Enriched atypical reactive astrocyte profile by apoE4 in r-mTBI mouse model.

(a-f) RNA was extracted from astrocytes isolated from 7 month old r-sham and r-mTBI (apoE2, apoE3 and apoE4) mice, and gene ontology analysis of r-mTBI astrocytes (versus each respective r-sham) was performed to identify enriched canonical pathways. (a) Timeline of accelerated closed head injury paradigm. (b) Venn diagram of the significantly differentially expressed genes (DEGs) affected by injury for apoE2 and apoE4 (adjusted P < 0.05, |fold change| > 0.58).
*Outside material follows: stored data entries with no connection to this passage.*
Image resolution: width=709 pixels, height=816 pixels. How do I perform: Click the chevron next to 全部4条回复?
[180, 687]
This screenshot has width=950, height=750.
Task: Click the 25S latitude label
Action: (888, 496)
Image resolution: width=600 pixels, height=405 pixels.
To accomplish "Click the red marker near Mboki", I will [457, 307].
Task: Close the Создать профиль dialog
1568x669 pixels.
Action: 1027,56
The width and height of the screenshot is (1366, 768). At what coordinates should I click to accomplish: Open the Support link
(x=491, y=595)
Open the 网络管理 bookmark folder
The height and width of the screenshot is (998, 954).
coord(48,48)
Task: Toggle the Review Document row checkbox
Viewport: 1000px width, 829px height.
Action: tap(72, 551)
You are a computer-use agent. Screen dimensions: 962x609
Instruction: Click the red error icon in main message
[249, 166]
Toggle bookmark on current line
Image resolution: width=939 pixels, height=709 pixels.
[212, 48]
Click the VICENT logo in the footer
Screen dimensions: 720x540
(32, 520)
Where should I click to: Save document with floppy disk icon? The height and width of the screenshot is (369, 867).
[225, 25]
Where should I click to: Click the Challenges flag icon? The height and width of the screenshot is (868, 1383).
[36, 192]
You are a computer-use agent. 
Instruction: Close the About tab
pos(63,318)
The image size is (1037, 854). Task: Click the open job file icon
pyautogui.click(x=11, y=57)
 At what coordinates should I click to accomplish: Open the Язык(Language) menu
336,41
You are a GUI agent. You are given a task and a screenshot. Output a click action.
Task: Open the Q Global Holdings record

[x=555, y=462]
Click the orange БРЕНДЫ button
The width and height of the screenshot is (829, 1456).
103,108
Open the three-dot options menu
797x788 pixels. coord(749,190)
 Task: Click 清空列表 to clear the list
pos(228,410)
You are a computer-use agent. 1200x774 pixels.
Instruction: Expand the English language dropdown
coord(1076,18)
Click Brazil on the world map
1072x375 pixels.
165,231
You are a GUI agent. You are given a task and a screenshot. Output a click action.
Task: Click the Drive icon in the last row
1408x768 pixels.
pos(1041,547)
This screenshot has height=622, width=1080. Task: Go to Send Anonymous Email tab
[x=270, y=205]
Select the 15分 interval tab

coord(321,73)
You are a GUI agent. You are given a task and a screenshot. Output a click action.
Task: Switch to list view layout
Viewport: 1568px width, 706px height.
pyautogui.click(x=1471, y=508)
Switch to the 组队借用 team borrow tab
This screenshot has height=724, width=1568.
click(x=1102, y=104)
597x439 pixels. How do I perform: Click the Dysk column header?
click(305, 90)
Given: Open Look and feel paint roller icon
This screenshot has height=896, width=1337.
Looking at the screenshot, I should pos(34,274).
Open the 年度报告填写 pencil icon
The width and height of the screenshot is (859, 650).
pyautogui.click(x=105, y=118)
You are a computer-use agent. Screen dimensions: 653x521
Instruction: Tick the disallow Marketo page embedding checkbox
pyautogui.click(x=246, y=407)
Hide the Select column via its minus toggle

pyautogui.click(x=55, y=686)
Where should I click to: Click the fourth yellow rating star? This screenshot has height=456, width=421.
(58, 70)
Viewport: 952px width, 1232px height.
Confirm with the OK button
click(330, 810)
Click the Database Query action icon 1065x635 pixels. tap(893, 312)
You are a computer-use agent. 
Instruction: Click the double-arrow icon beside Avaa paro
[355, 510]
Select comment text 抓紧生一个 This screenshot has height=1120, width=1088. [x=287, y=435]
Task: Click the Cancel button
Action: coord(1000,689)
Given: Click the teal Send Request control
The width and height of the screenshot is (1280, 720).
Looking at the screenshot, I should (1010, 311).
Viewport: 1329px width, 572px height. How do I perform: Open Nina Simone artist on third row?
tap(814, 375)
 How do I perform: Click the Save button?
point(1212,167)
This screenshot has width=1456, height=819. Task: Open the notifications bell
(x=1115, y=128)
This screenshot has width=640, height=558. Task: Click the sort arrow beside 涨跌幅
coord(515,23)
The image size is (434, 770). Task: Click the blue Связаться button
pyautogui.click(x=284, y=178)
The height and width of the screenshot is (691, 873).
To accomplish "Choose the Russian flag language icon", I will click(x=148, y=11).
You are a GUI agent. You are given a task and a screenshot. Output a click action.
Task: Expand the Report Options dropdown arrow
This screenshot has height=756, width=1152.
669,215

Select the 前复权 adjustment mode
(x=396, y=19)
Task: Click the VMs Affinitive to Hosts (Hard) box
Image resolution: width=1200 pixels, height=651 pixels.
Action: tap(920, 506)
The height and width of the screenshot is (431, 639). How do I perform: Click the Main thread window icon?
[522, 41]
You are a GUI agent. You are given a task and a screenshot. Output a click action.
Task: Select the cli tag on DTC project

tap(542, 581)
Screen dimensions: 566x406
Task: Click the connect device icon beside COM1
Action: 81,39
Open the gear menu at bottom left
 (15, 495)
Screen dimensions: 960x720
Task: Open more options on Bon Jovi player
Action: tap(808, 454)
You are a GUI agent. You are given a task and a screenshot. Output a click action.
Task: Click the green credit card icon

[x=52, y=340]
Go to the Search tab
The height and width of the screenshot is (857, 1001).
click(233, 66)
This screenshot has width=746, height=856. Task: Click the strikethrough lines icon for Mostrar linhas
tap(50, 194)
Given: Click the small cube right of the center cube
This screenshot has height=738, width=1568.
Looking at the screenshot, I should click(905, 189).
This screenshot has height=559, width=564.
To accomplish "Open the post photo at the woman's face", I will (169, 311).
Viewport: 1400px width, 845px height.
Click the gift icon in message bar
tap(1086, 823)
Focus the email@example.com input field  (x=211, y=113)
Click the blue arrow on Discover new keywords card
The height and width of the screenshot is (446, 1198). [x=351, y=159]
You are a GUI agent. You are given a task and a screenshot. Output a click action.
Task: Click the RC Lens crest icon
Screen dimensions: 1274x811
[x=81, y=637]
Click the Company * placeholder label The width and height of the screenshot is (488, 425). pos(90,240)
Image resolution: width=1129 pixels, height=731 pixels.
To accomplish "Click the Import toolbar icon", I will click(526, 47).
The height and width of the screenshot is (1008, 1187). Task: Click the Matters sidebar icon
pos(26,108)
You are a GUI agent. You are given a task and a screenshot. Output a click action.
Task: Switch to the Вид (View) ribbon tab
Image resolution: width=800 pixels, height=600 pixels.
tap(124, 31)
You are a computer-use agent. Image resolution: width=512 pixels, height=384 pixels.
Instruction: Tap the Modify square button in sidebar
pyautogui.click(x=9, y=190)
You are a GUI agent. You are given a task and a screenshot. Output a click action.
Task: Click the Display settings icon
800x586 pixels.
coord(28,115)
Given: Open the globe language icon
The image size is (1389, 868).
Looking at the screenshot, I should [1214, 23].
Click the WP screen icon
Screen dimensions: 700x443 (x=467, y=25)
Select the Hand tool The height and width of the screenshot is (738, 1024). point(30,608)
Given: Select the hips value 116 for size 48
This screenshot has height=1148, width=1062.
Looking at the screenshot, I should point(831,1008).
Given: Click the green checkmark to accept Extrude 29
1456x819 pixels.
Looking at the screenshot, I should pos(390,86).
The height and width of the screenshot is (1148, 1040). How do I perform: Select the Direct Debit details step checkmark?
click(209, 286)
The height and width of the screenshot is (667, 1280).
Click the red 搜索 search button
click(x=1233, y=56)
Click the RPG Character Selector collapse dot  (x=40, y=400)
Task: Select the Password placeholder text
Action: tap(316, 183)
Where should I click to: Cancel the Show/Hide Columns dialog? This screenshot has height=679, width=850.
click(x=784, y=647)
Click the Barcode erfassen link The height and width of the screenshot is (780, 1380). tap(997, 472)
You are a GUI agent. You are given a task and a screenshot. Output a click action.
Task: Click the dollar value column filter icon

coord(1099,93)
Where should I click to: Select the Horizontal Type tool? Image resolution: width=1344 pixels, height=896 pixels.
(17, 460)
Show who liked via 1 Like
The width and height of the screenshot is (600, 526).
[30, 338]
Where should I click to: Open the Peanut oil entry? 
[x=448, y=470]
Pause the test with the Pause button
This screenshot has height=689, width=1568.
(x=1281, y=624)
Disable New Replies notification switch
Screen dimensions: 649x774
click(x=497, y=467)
All common DEGs between apoE2 and apoE4 r-mTBI (compared to their respective shams) changed in a consistent direction. (c, d) Volcano plots of DEGs in r-mTBI versus sham astrocytes isolated from (c) apoE2 and (d) apoE4 mice (significant cut off set at adjusted P < 0.05, |fold change| > 0.58, red points indicate DEGs above both the adjusted p value and Log2FC cut off threshold). (e) Heatmap showing fold change (FC) values (compared to respective r-shams) of genes correlating with the atypical reactive astrocyte phenotype signatures across injury groups. (f) Results of enrichment analysis comparing the DEGs in astrocytes isolated from r-mTBI and r-sham apoE4 mice to the ingenuity knowledge base, showing top significantly dysregulated canonical pathways. Orange, upregulated; blue, downregulated genes/functions. (g) Heatmap showing downregulated FC values compared to values in respective r-shams of DEGs involved in Matrix metalloprotease inhibition (Timp3, Timp4, Sdc2, Lrp1), Neurovascular coupling (Cacna1d, Sl1a2, Gja1, Gria2), and WNT/β-catenin signaling (Wnt7a, Wnt7b), and glymphatic system-associated AQP4 polarization (Aqp4, Dag1, Dtna, Snta1, Dmd). Significance reflects adjusted P < 0.05, |FC| > 0.58.